TSP Tumult
Investors antsy to make more trades should remember that the federal employee retirement plan isn’t designed for that.
No matter how young or how well-heeled you are, nobody likes checking their retirement account and finding that their hard-earned savings have evaporated due to events beyond their control. So it's not surprising that many Thrift Savings Plan participants are worried -- even angry -- about recent upheaval in the stock market.
"As a [Federal Employees Retirement System] employee, I am furious," wrote one Government Executive reader under the handle What a Rip-Off. "In the past few days my TSP account has lost over $50K. I fell for those lies about working hard and playing by the rules. I have contributed to my TSP over the past decades only to get ripped off by the mortgage swindlers."
In other messages, readers blamed the Federal Retirement Thrift Investment Board's decision to limit interfund transfers to two per month for exacerbating the situation, saying the restriction prevented them from reallocating their savings often enough to avoid losses.
Those who think they could produce better investment results if they were allowed to make as many trades as they wanted might be interested in a 2005 study by three business school professors of individual investors who made 25 or more trades a month.
Joshua Coval of Harvard University, David Hirshleifer of Ohio State University and Tyler Shumway of the University of Michigan set out to examine the conventional wisdom that individual traders are "at best uninformed, at worst fools." What they found was that some frequent traders did, in fact, outperform the market and demonstrated some level of skill and knowledge when picking stocks. But many consistently lost money. The professors concluded that the value of frequent trading lies in the ability to teach investors more about themselves.

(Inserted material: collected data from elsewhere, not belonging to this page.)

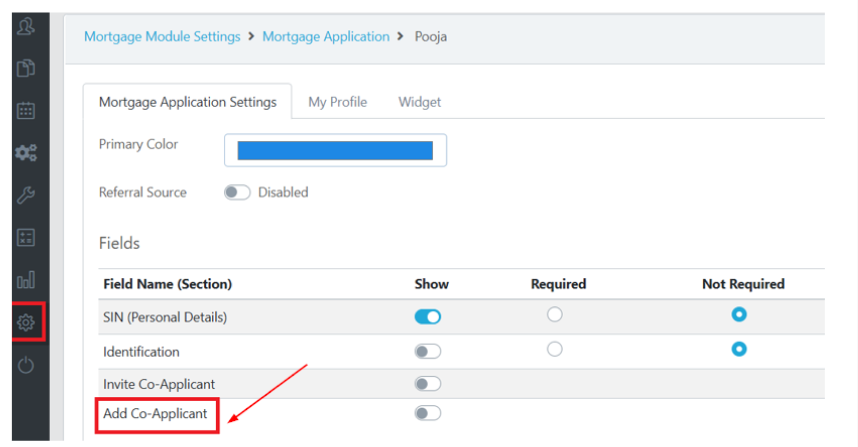Open the wrench tools icon
The width and height of the screenshot is (858, 447).
(26, 195)
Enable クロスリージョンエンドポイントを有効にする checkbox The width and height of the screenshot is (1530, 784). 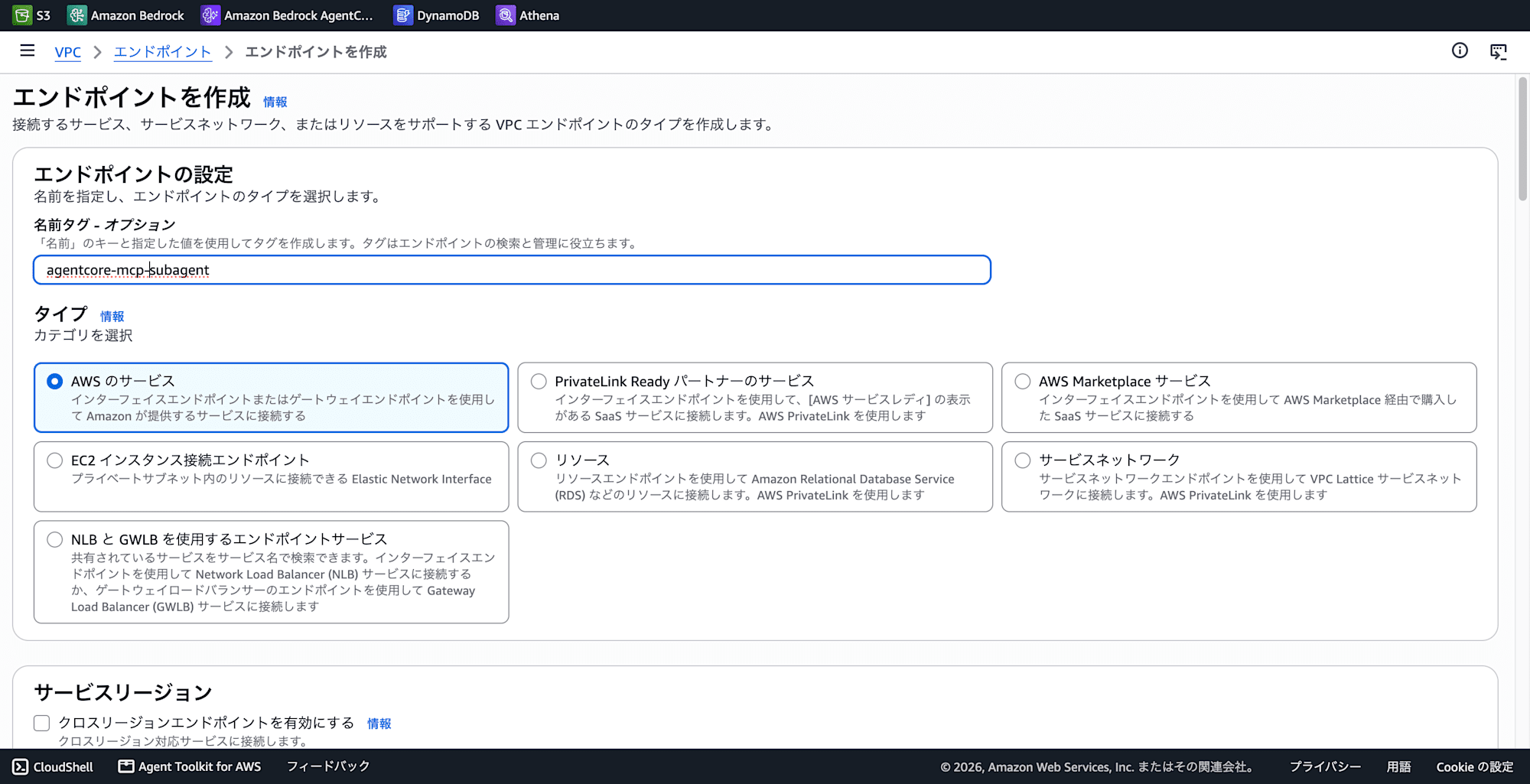(x=42, y=723)
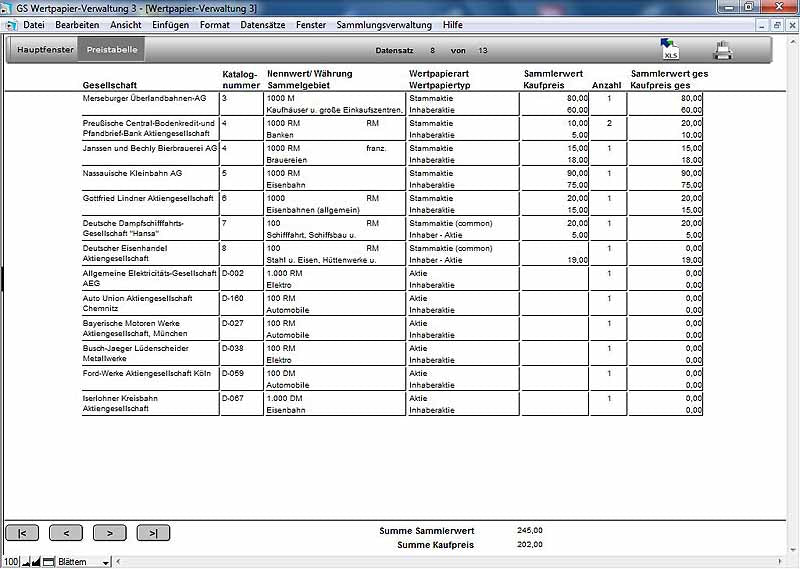Click the printer icon
This screenshot has height=569, width=800.
click(x=723, y=50)
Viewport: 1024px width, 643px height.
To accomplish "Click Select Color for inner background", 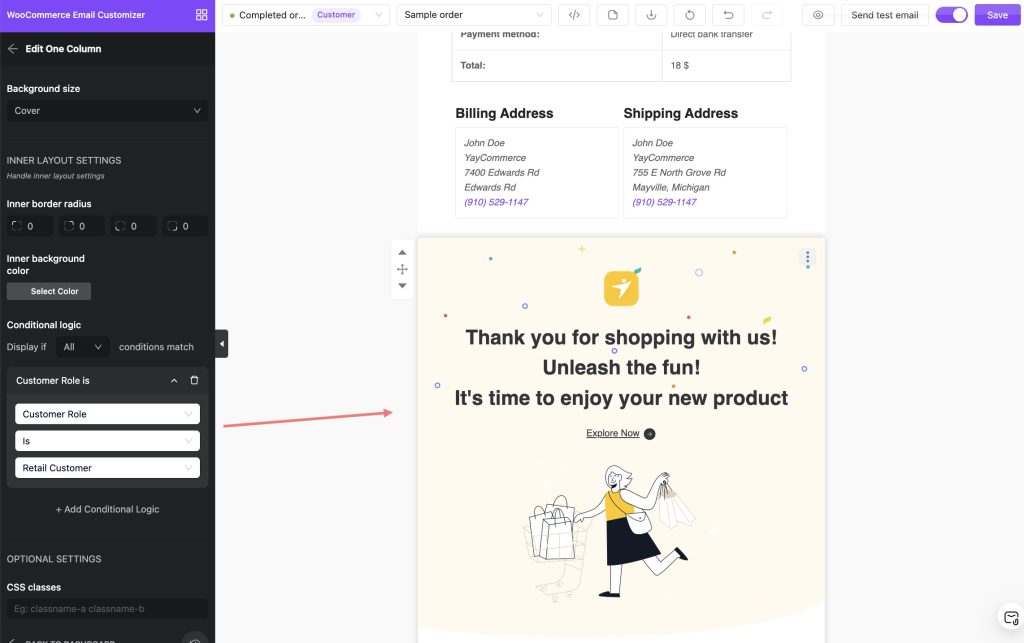I will pyautogui.click(x=49, y=292).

"If traders vary widely in terms of their ability to select investments, and if they learn about and develop this ability through trading, it may in fact be rational for some investors to trade frequently and at a loss, in the hope of future gains," Coval, Hirshleifer and Shumway wrote.
But there are a few things TSP investors should remember.
First, markets go up gradually. As terrible as the past few weeks have been, they're unlikely to herald years of steady decline. Second, the TSP really isn't set up to offer the best range of options for frequent traders. The authors of the 2005 study noted that one of the keys to successful trading is knowledge, though not insider information, about individual stocks and companies. But the TSP's offerings are index funds that track overall market performance, so investors aren't likely to make a windfall by a canny prediction.
"There are good times and there are bad times," said Bob Leins, a certified public accountant who advises federal employees. "People who have been in it for a fair number of years have enjoyed an unprecedented ride, and now they're paying some of it back…. My feeling is you just kind of ride it out because you are in an insulated environment within the TSP."
It also might be reassuring for TSP investors to know that even though Barclays, which manages the TSP funds, is purchasing certain assets of the failed firm Lehman Brothers, those purchases won't affect how plan funds are managed or who manages them, said Tom Trabucco, the TSP's director of external affairs. In an uncertain time, that's one constant.